In [14]:
import requests
import re
import random

In [15]:
from bs4 import BeautifulSoup 

In [16]:
#where we are storing the data in an array currently 
player_nums = [] 
player_age = [] 
player_sex = [] 
player_debt = [] 
player_survival = [] 

In [17]:
#save the landing page of player 
base_url = "https://squid-game-minor-players.fandom.com/wiki/"

In [18]:
#function to get the URL of the player we are interested in 
def get_url(i): 
    url = base_url + "Player_"
    if(i < 10): 
        url = url + "00" + str(i)
    elif(i<100): 
        url = url + "0" + str(i)
    else:
        url = url + str(i)
    return url 

In [19]:
#year functions

#function to get the year text from soup
#it returns the text in the div 
def get_year_text(soup):
    #go to the div containing the year player was born 
    yearDiv = soup.find('div', {'class': 'pi-item pi-data pi-item-spacing pi-border-color', 'data-source': 'born'}) 
    if(yearDiv):
     year = yearDiv.find('div', class_ = "pi-data-value pi-font")
     return(year.get_text())
    return None

#function which uses regular expression to extract a year from text 
#returns 0 if the year is not found
def extract_year(yearText):
    match = re.search(r'\b\d{4}\b', yearText)
    if match: 
        return int(match.group())
    return 0 

#function to calculate age, returns string age, trace is age is 0 
def calc_age(year): 
    if year == 0:
        return "tr"
    return str(2024 - year)

#function to get the year the player was born 
def set_age(soup):
    yearText = get_year_text(soup)
    if(yearText):
        player_age.append(calc_age(extract_year(yearText)))
    else:
        player_age.append("tr")

In [20]:
#function to fill in csv with tr values if the url is not found
def fill_trace(i): 
    player_nums.append(i)
    player_age.append("tr")
    player_debt.append("tr")

In [21]:
#sex functions 

#function to update array of players sex 
def set_sex(soup): 
    sexText = get_sex_text(soup)
    if(sexText): 
        player_sex.append(extract_sex(sexText))
    else:
        player_sex.append("tr")

#function to get the text containing player sex
def get_sex_text(soup):
    #go to the div containing the player gender
    sexDiv = soup.find('div', {'class': 'pi-item pi-data pi-item-spacing pi-border-color', 'data-source': 'gender'}) 
    if(sexDiv):
        sex = sexDiv.find('div', class_ = "pi-data-value pi-font")
        return(sex.get_text())
    return None

#function to extract the sex of the characters
#Some have both genders, if thats the case return tr 
def extract_sex(sexText): 
    #if the sex is > 6 characters, randomly assign a sex
    if len(sexText) > 6: 
        return "tr"
        randomSex = random.randint(0,1)
        if(randomSex == 0): 
            return "Male"
        else:
            return "Female"

**Tasks and exercises**
#1 Answer these about the player-scraping notebook:
(a) What URL is assigned to base_url?
(b) From what year is the birth year subtracted to calculate age?
(c) What does extract_year return when no year is found?
#2 Please repeat everything in the player-scraping notebook from "#function to get the year text" down to "return(year.get_text())".
#3 Pick up the player-scraping notebook at the point where it ends and keep writing its code.

**Data provided**
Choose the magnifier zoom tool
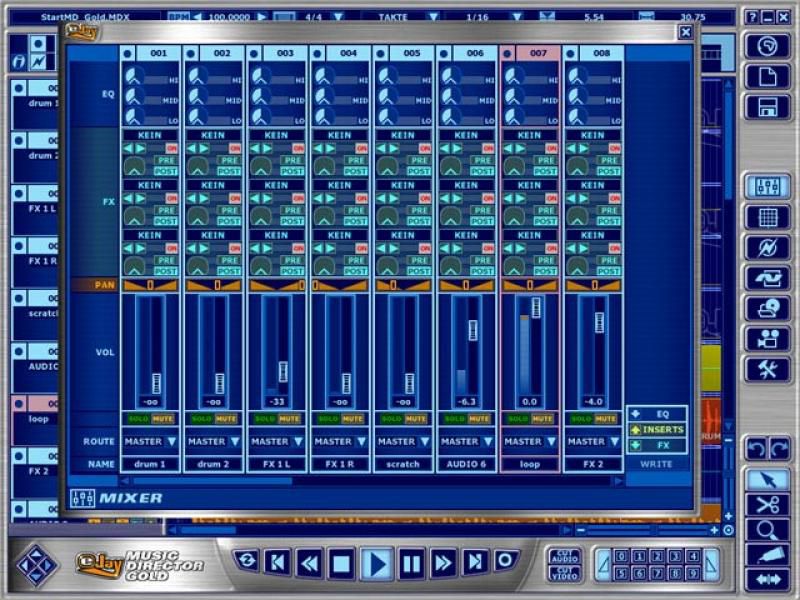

**Answers to the tasks**
#1
(a) https://squid-game-minor-players.fandom.com/wiki/
(b) 2024
(c) 0

#2
#function to get the year text from soup
#it returns the text in the div 
def get_year_text(soup):
    #go to the div containing the year player was born 
    yearDiv = soup.find('div', {'class': 'pi-item pi-data pi-item-spacing pi-border-color', 'data-source': 'born'}) 
    if(yearDiv):
     year = yearDiv.find('div', class_ = "pi-data-value pi-font")
     return(year.get_text())

#3
    return sexText; 

In [22]:
def set_num(i):
    player_nums.append(i)

In [23]:
#debt functions 

def set_debt(soup): 
    debtText = get_debt_text(soup)
    if(debtText and debtText != "tr"): 
        player_debt.append(extract_debt(debtText))
    else:
        player_debt.append("tr")
    
#words used in wiki to describe debt - heavy debt, debt
pattern = r"heavy debt|debt" 

def get_debt_text(soup): 
    #go to the div containing the player gender
    historySpan = soup.find('span', {'class': 'mw-headline', 'id': 'History'}) 
    if(historySpan):
        historyH2 = historySpan.find_parent()
        debtDiv = historyH2.find_next_sibling('p')
        return(debtDiv.get_text())
    return None

def extract_debt(debtText):
    debt = re.findall(pattern, debtText)
    if(debt):
        return debt[0]
    return "tr"

In [24]:
# survival function 

pattern = r"Game 1|Red Light,Green Light|Episode 1" 
def set_survival(soup): 
    #want to check a couple places
    fate = check_fate(soup)
    if(not fate):
       fate = check_appearances_link(soup)
    if(not fate): 
         fate = check_apperances(soup) 
    if(not fate): 
         player_survival.append("died")
    else: 
      player_survival.append(fate)
    
    

def check_fate(soup):  
    #go to the div containing how the player died 
    diedDiv = soup.find('div', {'class': 'pi-item pi-data pi-item-spacing pi-border-color', 'data-source': 'died'}) 
    if(diedDiv):
     died = diedDiv.find('div', class_ = "pi-data-value pi-font")
     diedText = died.get_text() 
     matches = re.findall(pattern, diedText)
     if len(matches) == 0: 
        return "survived"
     else: 
        return "died"
    return None

def check_appearances_link(soup): 
    #if there is a first and last, survived
    #else died in first game 
     #go to the div containing how the player died 
    link = soup.find('td', {'class' : 'pi-horizontal-group-item pi-data-value pi-font pi-border-color pi-item-spacing', 'data-source' : 'first'})
    if(link):
      actualLink = link.find('a')
      if(actualLink):
         actualLinkText = actualLink.get_text() 
         matches = re.findall(pattern, actualLinkText)
         if len(matches) == 0: 
            return "survived"
         else: 
            return "died"
    return None

def check_apperances(soup): 
   apperance = soup.find('td', {'class' : 'pi-horizontal-group-item pi-data-value pi-font pi-border-color pi-item-spacing', 'data-source' : 'first'})
   if(apperance):
     text = apperance.get_text() 
     matches = re.findall(pattern, text)
     if len(matches) == 0: 
        return "survived"
     else: 
        return "died"
   return None

In [25]:
#main loop 

for i in range(0,456): 
    url = get_url(i)
    response = requests.get(url)
    #check if url exists 
    if response.status_code != 200: 
        continue 
    #if it does, set player num 
    set_num(i)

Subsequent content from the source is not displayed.